The way it typically works is if a condo association’s building policy cannot fully cover the cost of a repair, the association will bill owners for the remainder of the repair cost as a special assessment. Condo owners can recoup that special assessment, up to the limit of their coverage, from their own insurers. Coverage for special assessments is meant to pay for unexpected but minor damage, such as replacing fascia after a hurricane, as well as liability claims, like a drowning in a community pool. Coverage is triggered not when the event occurs but on the date the owner gets the bill for the assessment. “Routine maintenance is not covered,” said an executive of a Florida-based insurer, whose president would not authorize him to speak for attribution. Some insurance industry insiders, the executive said, are concerned that if increased scrutiny of structural integrity triggers a tidal wave of required repairs, lawmakers could decide to require loss assessment coverage to help foot the bills.

“The industry has to look out for a stroke-of-the-pen decree that the insurer is on the hook for all loss assessments, even problems that started 30 years ago,” he said. If that happens, he expects many insurers to stop offering condo unit coverage. Chip Merlin, president of Merlin Law Group, a Tampa-based law firm specializing in property insurance litigation, said he’s concerned that insurers will try to water down or eliminate loss assessment provisions in all of their policies to prevent it from being applied to structural repairs. Waiting to learn cause of collapse Some experts interviewed for this story say it’s premature to predict how the insurance industry will react to the collapse.

Investigations into what caused it are still in the early stages, and the insurance industry is waiting for results before making major changes to coverage criteria or prices, Nyce said. “Hopefully most companies will want to find out the cause first,” he said. “This was not a normal event.” Questions yet to be answered include: Were inspectors not doing their jobs and certifying buildings as safe? If insurance companies feel Miami-Dade County was not doing its job, rates in that county may go up.

“There are lots of theories. If it’s determined there were common construction practices in the 1970s and 1980s that caused it, then yeah, we’ll probably see rates rise for older buildings.” Merlin sees the possibility of a different outcome.
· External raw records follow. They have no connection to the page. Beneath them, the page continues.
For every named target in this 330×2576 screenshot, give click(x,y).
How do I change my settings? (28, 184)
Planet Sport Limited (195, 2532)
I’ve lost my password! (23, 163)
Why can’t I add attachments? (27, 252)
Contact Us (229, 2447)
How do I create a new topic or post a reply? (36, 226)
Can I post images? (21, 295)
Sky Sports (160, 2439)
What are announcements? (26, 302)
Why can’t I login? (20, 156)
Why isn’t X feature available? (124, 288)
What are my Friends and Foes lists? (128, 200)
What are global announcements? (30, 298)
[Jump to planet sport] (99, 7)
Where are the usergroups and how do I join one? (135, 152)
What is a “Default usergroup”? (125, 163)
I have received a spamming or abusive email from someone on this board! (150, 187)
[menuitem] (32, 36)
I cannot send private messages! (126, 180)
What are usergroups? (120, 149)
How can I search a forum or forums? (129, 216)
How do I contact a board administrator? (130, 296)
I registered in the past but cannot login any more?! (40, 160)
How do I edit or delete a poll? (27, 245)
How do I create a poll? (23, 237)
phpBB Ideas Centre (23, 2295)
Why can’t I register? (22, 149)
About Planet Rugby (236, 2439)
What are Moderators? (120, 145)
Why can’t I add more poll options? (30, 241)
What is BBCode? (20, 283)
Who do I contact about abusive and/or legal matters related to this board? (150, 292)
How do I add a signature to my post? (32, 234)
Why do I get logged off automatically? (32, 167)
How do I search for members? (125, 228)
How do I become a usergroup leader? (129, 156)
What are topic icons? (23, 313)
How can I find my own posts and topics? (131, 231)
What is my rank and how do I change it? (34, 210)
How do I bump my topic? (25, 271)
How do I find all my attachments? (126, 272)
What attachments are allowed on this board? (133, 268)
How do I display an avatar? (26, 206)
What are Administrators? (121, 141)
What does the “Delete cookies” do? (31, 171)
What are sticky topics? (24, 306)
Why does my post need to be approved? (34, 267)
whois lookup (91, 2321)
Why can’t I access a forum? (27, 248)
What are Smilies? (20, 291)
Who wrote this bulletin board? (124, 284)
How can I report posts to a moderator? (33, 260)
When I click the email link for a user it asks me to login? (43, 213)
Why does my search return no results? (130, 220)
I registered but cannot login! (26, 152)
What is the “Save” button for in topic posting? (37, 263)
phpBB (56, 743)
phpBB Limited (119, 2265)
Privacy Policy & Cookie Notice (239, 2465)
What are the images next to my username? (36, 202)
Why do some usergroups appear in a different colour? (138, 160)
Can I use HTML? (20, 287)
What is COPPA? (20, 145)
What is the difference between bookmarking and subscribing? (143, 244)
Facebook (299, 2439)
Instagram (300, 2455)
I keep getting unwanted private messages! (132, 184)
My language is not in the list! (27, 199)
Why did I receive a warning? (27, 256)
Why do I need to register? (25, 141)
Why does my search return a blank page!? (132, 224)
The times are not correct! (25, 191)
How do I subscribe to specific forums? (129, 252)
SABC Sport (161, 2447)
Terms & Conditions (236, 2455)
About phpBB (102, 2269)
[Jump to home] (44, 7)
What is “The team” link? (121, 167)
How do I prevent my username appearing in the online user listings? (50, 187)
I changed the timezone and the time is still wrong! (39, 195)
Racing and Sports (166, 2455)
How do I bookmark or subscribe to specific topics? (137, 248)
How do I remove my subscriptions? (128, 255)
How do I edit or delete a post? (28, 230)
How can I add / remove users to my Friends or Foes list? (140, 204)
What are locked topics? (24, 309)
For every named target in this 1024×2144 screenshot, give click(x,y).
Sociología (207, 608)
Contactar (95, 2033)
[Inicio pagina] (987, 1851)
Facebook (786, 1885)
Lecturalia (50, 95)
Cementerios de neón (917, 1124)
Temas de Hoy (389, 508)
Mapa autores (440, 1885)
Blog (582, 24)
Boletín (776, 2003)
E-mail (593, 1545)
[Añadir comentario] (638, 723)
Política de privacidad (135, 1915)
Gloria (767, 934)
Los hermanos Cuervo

With property managers and association boards now prioritizing maintenance and repairs, one could argue that condo buildings are safer today than before the tragedy happened, he said. “If you are in a building and you see cracks in concrete and rebar that’s deteriorating, you’re going to be asking your board or property manager, ‘What are we doing about this?’ ” Hopefully all of the repairs will make insurers want to cover more condo buildings “and we’ll see that reflected in lower rates,” he said.